文摘Breast cancer is a complex and heterogeneous disease with different clinical outcomes. The investigations of new biomolecular markers are essential to know the prognosis and improve the clinical management of patients. The SIRT-1 (sirtuin- 1) is a histone deacetylase implicated in various epigenetic critical functions for the cells and the maintenance of genomic stability. The objective of this study is to investigate the grade of expression of the SIRT-I (sirtuin-1) and the prognostic value in overall survival of women with breast cancer. Retrospective cohort of 457 women with breast cancer has been researched, undergoing treatment in Erechim-RS from 2003 to 2013 and followed until July 2015. The degree of SIRT-1 expression was investigated by immunohistochemistry in 123 patients (26.9%) of the cohort. The OS (overall survival) from specific disease and risk of death from breast cancer were estimated by Kaplan-Meier and Cox's proportional risks.
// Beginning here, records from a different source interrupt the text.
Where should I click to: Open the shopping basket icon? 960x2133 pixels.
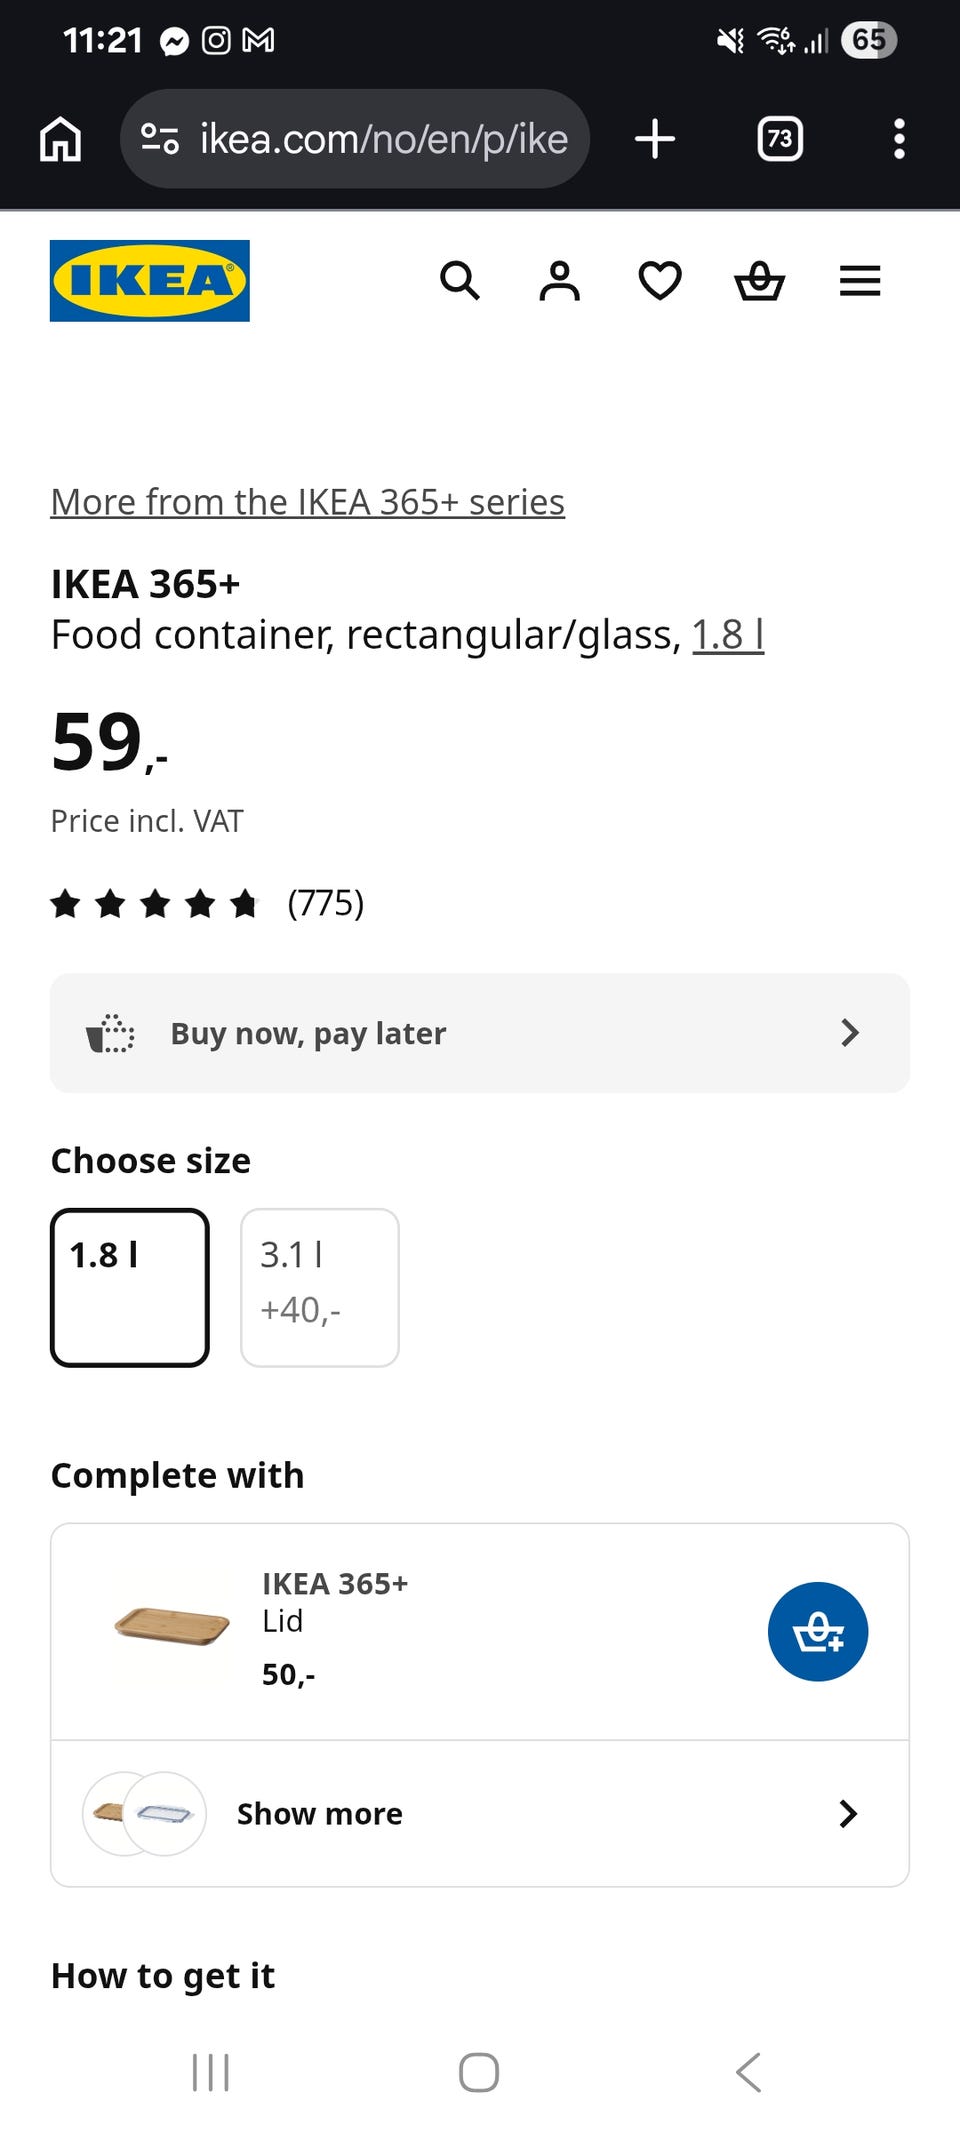(x=760, y=281)
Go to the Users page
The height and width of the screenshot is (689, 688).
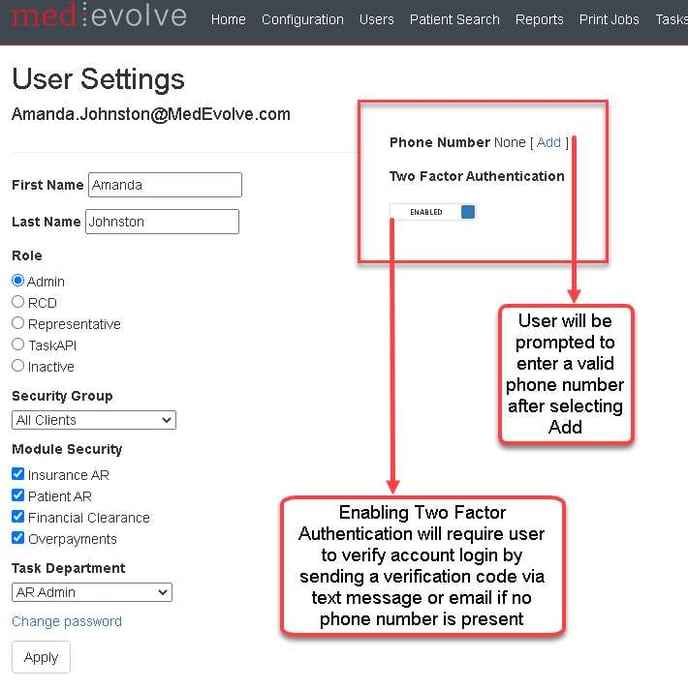coord(376,20)
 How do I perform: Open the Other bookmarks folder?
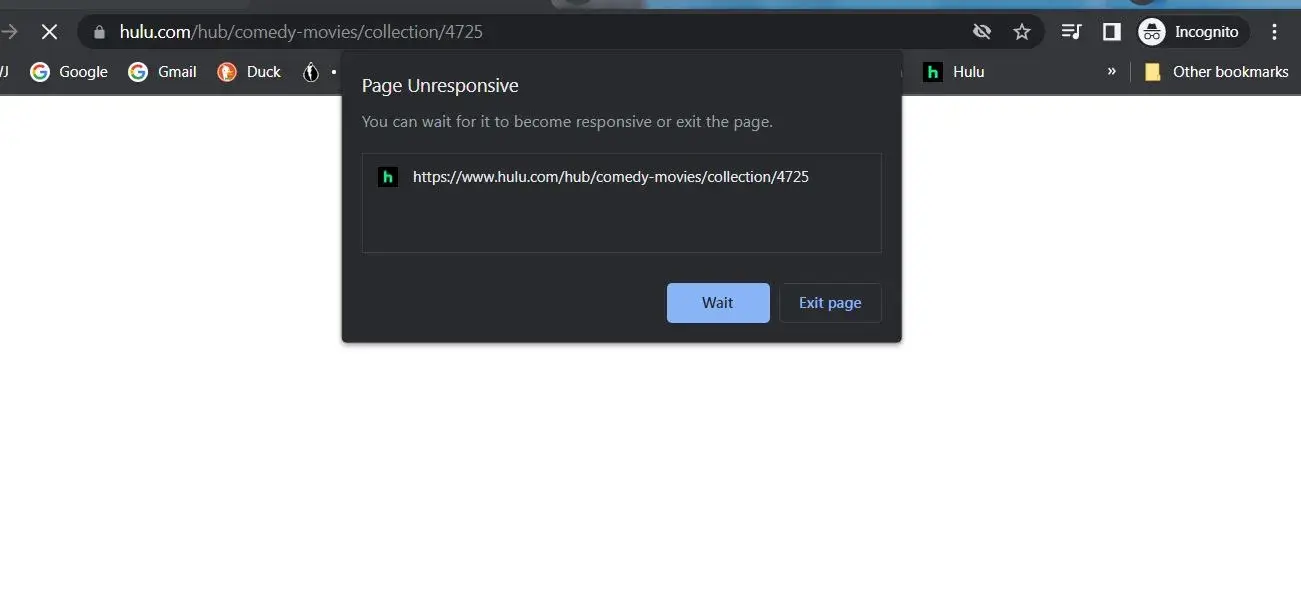[x=1216, y=72]
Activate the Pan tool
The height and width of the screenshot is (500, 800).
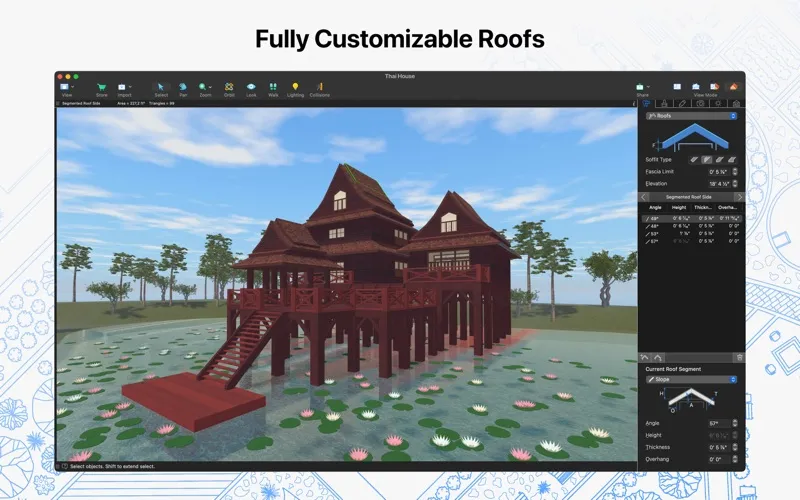183,87
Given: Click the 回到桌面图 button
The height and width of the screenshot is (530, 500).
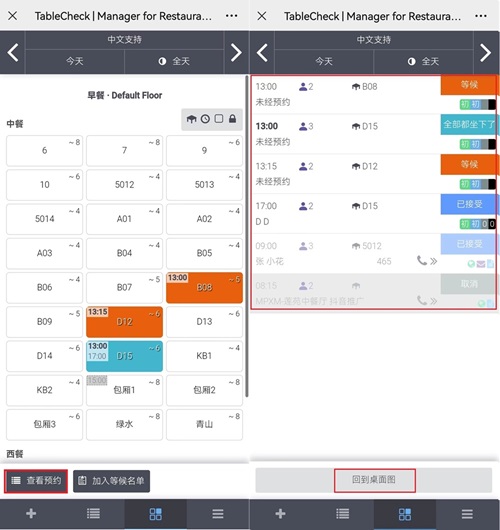Looking at the screenshot, I should click(x=374, y=480).
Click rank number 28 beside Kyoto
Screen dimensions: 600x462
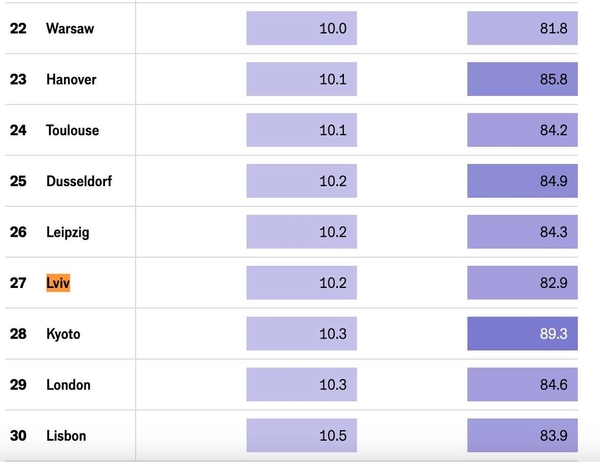[18, 334]
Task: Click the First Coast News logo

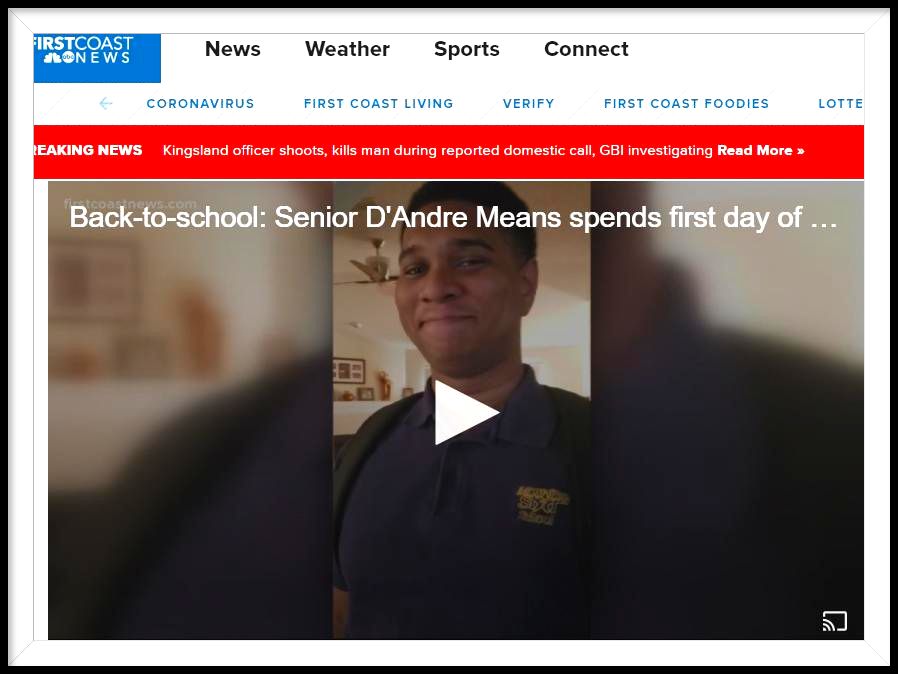Action: click(x=97, y=58)
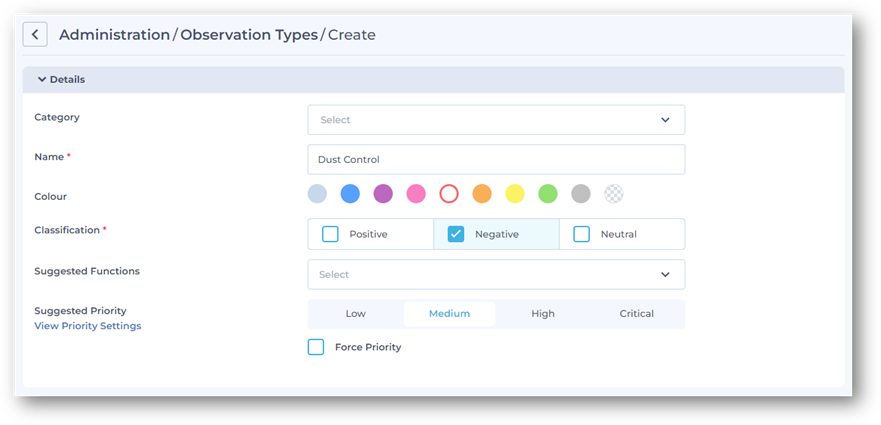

The median age of 57.4 years cohort with OS of 79.6% in 5 years and 69.1% at 10 years, with follow-up time of 61.9 months are revealed in this work. The SIRT-1 overexpression was found in 6.5% of cases and characterized a subgroup of women with shorter survival and increased risk of death from breast cancer (HR = 2.66; 95% CI 1.03 to 6.86; p = 0.043) and adjusted by age (HR = 2.86; 95% CI 1.11 to 7.38; p = 0.030), histology (HR = 2.79; 95% CI 1.07 to 7.28; p = 0.036), lymph nodes (HR = 2.73; 95% CI 1.06 to 7.04; p = 0.037), Her-2 (HR = 2.82; 95% CI 1.07 to 7.44; p = 0.036); chemotherapy (HR = 2.90; 95% CI 1.11 to 7.60; p = 0.030) and radiotherapy (HR = 2.71; 95% CI 1.05 to 7.01; p = 0.040). In regressive multivariate models adjusted for age, status of axillary lymph nodes, Her-2 expression and proliferation index (Ki-67), the grade of expression of the SIRT-1 maintained association with poor prognosis. From the study, it can be concluded that the assessment of the SIRT-1 expression is an independent prognostic biomarker in breast cancer.